# [WHAT THE EXERCISE ASKS]
If a line of the material contains "computer", copy it.

# [DATA]

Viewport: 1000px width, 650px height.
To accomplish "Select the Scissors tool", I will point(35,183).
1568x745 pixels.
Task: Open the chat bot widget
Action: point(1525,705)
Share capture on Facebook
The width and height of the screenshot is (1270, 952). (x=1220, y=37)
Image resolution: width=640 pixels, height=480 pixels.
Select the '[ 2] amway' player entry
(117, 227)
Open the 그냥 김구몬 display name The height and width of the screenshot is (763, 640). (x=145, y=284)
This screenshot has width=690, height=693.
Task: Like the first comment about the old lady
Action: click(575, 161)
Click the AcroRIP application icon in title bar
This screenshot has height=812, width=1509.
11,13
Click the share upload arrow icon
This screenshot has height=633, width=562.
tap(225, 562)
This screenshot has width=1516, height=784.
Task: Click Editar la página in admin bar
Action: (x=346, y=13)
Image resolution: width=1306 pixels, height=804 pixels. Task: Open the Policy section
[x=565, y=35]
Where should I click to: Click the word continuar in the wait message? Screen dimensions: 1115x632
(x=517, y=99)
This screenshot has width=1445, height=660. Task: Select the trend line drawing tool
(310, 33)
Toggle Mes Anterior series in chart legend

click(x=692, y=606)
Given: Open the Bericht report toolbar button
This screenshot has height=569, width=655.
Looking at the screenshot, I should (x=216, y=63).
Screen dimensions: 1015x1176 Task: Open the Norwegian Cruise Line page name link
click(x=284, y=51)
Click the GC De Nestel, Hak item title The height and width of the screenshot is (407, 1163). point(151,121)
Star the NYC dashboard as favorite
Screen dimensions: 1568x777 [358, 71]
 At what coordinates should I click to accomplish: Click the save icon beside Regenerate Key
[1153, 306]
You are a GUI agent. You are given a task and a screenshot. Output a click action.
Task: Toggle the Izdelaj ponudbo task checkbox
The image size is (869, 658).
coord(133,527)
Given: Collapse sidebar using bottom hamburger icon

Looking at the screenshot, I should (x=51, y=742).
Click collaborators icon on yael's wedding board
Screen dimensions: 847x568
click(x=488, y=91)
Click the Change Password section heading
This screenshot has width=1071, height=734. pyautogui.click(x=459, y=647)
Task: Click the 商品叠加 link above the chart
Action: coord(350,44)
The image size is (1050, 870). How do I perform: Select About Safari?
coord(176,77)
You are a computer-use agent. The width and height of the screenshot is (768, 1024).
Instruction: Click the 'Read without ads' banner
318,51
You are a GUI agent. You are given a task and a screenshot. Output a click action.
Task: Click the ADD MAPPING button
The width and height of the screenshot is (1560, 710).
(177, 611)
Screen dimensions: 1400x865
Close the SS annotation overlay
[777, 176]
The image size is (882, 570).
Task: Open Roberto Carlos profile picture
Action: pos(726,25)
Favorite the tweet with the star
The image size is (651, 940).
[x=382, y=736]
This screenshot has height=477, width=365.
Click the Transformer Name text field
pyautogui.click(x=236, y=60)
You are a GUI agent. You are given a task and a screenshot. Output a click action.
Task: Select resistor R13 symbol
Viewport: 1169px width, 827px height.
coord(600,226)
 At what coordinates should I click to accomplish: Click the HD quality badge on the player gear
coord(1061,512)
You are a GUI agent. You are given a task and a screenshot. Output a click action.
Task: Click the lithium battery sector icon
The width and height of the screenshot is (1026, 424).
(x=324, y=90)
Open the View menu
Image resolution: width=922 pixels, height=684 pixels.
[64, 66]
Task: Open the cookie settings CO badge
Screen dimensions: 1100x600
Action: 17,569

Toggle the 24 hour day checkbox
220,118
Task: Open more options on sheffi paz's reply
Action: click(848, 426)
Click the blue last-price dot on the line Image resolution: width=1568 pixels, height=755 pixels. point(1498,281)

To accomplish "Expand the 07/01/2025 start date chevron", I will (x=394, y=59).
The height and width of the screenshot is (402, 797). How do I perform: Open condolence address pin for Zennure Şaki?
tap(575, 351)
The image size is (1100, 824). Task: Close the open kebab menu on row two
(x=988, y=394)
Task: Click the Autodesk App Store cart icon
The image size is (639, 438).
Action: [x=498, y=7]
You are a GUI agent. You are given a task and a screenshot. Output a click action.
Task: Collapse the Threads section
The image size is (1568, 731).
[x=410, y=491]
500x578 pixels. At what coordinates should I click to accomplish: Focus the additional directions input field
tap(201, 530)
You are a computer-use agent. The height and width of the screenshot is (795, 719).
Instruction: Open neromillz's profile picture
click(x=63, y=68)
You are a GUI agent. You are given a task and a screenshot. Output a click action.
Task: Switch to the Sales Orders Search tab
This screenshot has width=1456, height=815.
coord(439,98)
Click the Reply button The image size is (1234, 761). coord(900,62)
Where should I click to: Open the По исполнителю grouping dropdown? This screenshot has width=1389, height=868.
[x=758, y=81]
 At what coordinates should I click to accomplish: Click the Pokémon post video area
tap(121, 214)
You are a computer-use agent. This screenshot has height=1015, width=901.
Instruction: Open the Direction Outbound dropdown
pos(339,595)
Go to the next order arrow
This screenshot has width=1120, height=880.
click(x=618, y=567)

# [OUTPUT FOR THIS TASK]
You are a computer-use agent. The width and height of the screenshot is (768, 1024).
You are a computer-use agent. The height and width of the screenshot is (795, 719).
You are a computer-use agent. This screenshot has height=1015, width=901.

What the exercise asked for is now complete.